Obama: A Change is Gonna Come

I wish my grandfather, “Highwater” (as known by his trucker’s CB radio handle), was alive to see this historic day. He was born and raised in Jim Crow South Carolina. His state of South Carolina remains scarred by slavery, secession, Dixiecrats, segregation, Ku Klux Klan raids, lynchings, Strom Thurmond, the Orangeburg Massacre, and Confederate flags. Highwater was born into a family who had difficulty imagining voting, let alone voting for a Black presidential candidate. Instead, the words of Benjamin “Pitchfork” Tillman (1900) celebrating the slaughter of Blacks trying to vote haunted my kin:

“We were sorry we had the necessity forced upon us, but we could not help it, and as white men we are not sorry for it, and we do not propose to apologize for anything we have done in connection with it. He is not meddling with politics, for he found that the more he meddled with them the worse off he got. As to his “rights” - I will not discuss them now….We of the South have never recognized the right of the negro to govern white men, and we never will.
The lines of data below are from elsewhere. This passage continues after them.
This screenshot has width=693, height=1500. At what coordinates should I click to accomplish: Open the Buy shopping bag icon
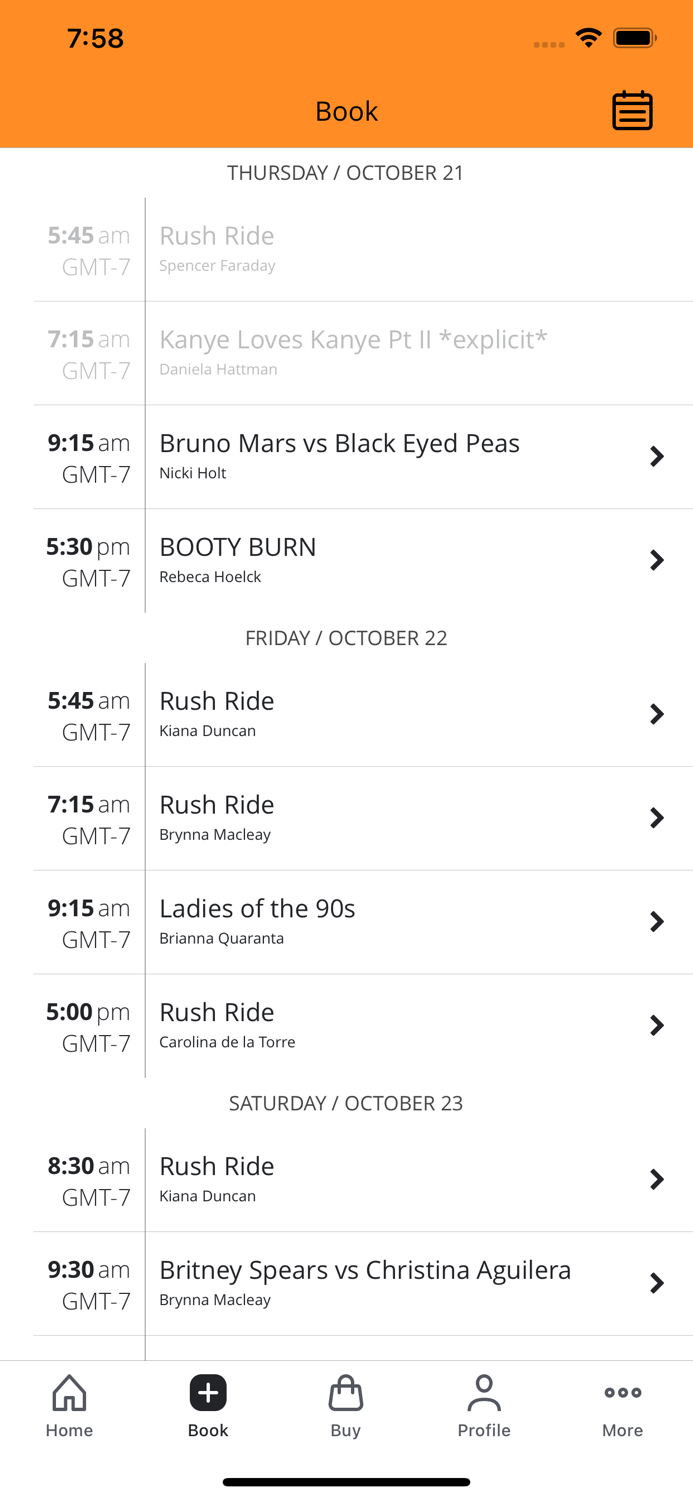coord(346,1405)
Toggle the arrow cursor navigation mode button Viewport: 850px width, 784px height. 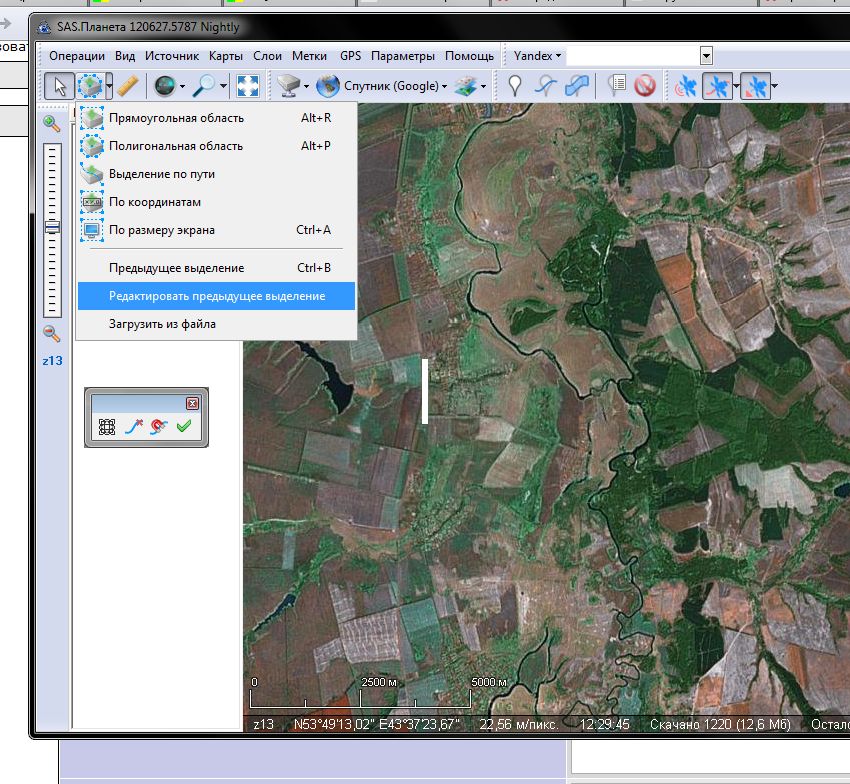[57, 86]
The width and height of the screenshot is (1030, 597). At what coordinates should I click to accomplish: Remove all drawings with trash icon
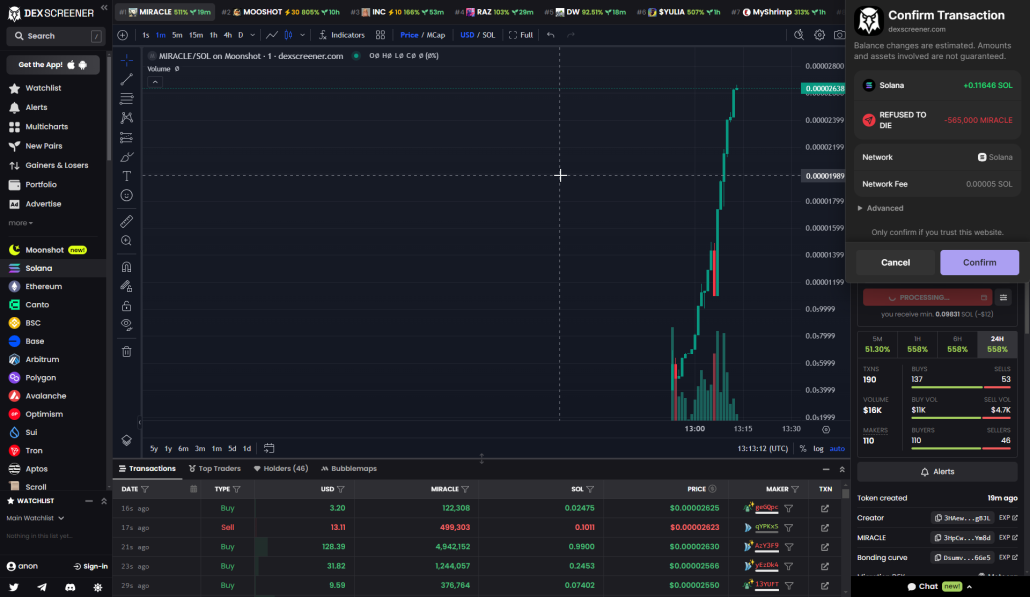point(126,352)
We have never believed him to be equal to the white man, and we will not submit to his gratifying his lust on our wives and daughters without lynching him. I would to God the last one of them was in Africa and that none of them had ever been brought to our shores. But I will not pursue the subject further.”

And yet—amazingly—the citizens of South Carolina, under the watchful eye of their Tillman monument, put all of that behind them (at least for today) to award Barack Obama an extraordinary 55% of the vote win in their Democratic primary.

In his victory speech, Obama seemed to be talking directly to my grandfather: “this election is about the past versus the future…yes, we can change. Yes we can.”

I am certain that Highwater and the ancestors would believe.